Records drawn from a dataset
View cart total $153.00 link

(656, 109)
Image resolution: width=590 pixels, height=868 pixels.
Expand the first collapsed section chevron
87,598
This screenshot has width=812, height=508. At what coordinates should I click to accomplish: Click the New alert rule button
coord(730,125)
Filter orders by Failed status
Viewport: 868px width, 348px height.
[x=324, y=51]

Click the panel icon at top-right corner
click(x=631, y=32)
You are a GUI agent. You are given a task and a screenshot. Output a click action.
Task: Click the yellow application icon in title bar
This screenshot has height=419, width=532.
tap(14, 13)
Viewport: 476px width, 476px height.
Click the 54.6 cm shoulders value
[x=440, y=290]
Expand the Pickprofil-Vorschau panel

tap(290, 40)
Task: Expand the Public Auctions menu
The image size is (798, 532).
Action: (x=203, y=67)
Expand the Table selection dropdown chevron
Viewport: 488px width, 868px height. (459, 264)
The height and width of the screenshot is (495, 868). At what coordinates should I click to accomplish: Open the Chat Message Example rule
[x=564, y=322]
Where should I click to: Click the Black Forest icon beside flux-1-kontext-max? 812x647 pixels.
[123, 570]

* **ACTIVITY**
Print each line, exactly as written, from the one that contains "This screenshot has height=419, width=532." to the end of the data above, with both end lines included and nothing else.

* **THE ANSWER**
This screenshot has height=419, width=532.
tap(14, 13)
Viewport: 476px width, 476px height.
Click the 54.6 cm shoulders value
[x=440, y=290]
Expand the Pickprofil-Vorschau panel

tap(290, 40)
Task: Expand the Public Auctions menu
The image size is (798, 532).
Action: (x=203, y=67)
Expand the Table selection dropdown chevron
Viewport: 488px width, 868px height. (459, 264)
The height and width of the screenshot is (495, 868). At what coordinates should I click to accomplish: Open the Chat Message Example rule
[x=564, y=322]
Where should I click to: Click the Black Forest icon beside flux-1-kontext-max? 812x647 pixels.
[123, 570]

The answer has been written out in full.